Salustia representa otra expresión del problema: la necesidad de ser aceptada por los demás. Como no ha conocido la aceptación, tampoco ha tenido una vida social, lo cual le ocasiona —como a cualquier ser social— un tremendo sufrimiento. Agregado a esto hay una ironía: es bella. Su crisis tiene eco en el mundo moderno con sus redes sociales, donde la fama es premiada por encima del trabajo honesto, la anonimidad equivale a una vida sin valor, y las personas son medidas por la frecuencia con la cual se comparten videos de gatos en la red y cuántos likes reciben. La abrumadora presión de ser reconocida finalmente lleva a Salustia a la desesperación. Su conflicto no se puede resolver sin aceptarse a sí misma; sólo entonces será capaz de reconocer su propia belleza, permitiendo a los demás también reconocerla y aceptarla. En este sentido, cualquier persona que deja de buscar la aprobación ajena en Facebook y se dedica a realizar una actividad que le haga feliz se acerca a vencer a la bestia con cual lucha Salustia.

Dorantes probablemente no reduciría el dilema humano a una cuestión de ganar o perder. No obstante, la metáfora de la vida como una competencia en la cual el contrincante es uno mismo, puede ser útil en la interpretación de esta obra: todos se sienten perdedores cuando sus problemas personales les impiden tomar el siguiente paso en sus vidas. Pero todos pueden ser ganadores, a pesar de la muerte segura que les espera, si toman sus respectivas decisiones —sobre todo la última— libremente y sin ninguna reserva. Ni siquiera importa si eligen ir al campanario o a la calle; lo importante es que la decisión sea suya, que se lleve a cabo, y que dejen el consultorio donde están atascados. Quizás esto sea lo más cerca que estemos de alcanzar una auténtica “victoria” en esta vida. Podemos tratar de obtener riquezas, prestigio o placer, pero no nos irá mal si lo único que logremos ganar sea lo que gana Salustia: alguien que piensa en nosotros en la hora de morir.

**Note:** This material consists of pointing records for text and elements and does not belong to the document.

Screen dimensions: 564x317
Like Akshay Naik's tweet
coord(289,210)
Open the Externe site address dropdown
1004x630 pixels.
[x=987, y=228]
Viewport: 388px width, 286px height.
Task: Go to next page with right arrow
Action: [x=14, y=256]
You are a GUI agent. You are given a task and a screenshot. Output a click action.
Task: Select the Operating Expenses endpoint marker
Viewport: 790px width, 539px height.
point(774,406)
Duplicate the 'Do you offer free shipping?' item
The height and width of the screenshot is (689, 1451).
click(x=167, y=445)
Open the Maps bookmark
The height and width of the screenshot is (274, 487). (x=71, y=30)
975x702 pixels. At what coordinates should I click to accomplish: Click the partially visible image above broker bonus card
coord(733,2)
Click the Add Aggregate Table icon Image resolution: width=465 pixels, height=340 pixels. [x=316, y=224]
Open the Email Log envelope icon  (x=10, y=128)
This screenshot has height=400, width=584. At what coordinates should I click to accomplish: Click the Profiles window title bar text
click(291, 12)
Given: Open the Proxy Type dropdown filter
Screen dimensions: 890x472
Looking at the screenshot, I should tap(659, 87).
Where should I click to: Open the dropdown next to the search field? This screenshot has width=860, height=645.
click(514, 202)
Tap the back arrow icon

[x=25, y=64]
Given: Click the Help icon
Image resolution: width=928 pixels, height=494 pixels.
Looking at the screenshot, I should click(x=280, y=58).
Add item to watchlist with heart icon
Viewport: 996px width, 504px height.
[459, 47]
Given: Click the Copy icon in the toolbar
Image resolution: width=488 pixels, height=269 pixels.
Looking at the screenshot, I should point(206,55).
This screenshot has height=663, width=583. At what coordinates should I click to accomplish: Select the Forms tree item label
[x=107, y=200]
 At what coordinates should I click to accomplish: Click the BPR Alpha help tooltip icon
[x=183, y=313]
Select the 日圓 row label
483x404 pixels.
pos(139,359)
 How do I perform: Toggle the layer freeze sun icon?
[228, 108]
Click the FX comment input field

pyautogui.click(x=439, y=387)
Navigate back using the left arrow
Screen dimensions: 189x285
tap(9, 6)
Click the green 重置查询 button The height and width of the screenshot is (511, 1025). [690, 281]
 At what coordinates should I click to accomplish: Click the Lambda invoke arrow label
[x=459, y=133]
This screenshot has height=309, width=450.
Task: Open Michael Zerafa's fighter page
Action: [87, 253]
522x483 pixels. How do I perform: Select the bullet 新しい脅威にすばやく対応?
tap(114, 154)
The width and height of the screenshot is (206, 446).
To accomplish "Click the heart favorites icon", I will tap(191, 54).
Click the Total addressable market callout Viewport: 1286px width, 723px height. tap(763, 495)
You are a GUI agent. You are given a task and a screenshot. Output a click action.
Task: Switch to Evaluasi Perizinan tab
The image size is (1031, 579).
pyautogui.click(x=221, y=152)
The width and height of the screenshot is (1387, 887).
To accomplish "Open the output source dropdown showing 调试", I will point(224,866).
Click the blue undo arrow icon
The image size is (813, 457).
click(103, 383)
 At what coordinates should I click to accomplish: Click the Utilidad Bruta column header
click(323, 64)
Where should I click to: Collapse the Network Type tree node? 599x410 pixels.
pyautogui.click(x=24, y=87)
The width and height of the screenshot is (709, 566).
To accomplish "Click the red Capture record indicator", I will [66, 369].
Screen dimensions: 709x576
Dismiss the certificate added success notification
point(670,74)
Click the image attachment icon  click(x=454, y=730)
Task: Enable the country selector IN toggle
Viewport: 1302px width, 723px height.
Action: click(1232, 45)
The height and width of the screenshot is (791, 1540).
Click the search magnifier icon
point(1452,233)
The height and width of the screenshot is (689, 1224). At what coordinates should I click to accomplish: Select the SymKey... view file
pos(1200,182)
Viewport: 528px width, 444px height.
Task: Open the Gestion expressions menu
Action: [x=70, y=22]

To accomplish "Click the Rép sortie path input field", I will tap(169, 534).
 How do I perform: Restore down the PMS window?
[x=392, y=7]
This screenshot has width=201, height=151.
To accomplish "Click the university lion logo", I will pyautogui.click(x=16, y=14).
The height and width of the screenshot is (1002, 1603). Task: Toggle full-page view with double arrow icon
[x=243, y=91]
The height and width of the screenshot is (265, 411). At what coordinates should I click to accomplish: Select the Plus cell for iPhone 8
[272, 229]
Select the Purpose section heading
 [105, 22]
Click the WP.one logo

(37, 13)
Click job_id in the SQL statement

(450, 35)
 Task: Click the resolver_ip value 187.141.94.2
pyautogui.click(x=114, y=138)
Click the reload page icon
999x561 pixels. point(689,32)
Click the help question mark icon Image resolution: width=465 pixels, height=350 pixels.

Con respecto a esta producción, el escenario es un simple consultorio médico con un gabinete de expedientes, un escritorio, una colección de fotos pegadas en la pared que nos muestra a los que han visitado el campanario, y, situada ominosamente a la izquierda, la torre del campanario. La permanencia del espacio físico ayuda al espectador a enfocar su atención en los dilemas internos de los personajes, mientras la presencia del campanario crece tras las introspecciones: todas las conversaciones regresan a la misma cuestión de entrar o no entrar al campanario, estérilmente llamado “la torre” por el doctor y la enfermera. Al final, el coloso no solamente domina con su presencia, sino también irrumpe las reflexiones —comentario perspicaz  de la condición humana y su relación con sus momentos efímeros. Realmente, no hay nada fuera de la sombra del campanario para los personajes —física e introspectivamente—, así como para la humanidad no hay nada fuera de la mortalidad.

El campanario es una migración que termina sosteniendo una especie de espejo frente al migrante. Desafortunadamente, muchos se sienten incómodos frente ese reflejo, porque les obliga a hacer algo que no les gusta: analizar qué ha sido su vida y cómo habrá de terminar. Para los que requieren que su entretenimiento sea un escape para olvidarse de sí mismos, pueden quedarse en casa y continuar viendo videos de gatos. Esta obra es para los que están abiertos a hacer caso a Sócrates —y Dorantes— quien nos insta a recordar que “una vida no examinada no vale la pena de ser vivida”.

 


Dangel Nava en el papel del Médico. Foto: Franky

 

Alex Wyman. Profesor de la Secundaria Cristo Rey, de Pilsen.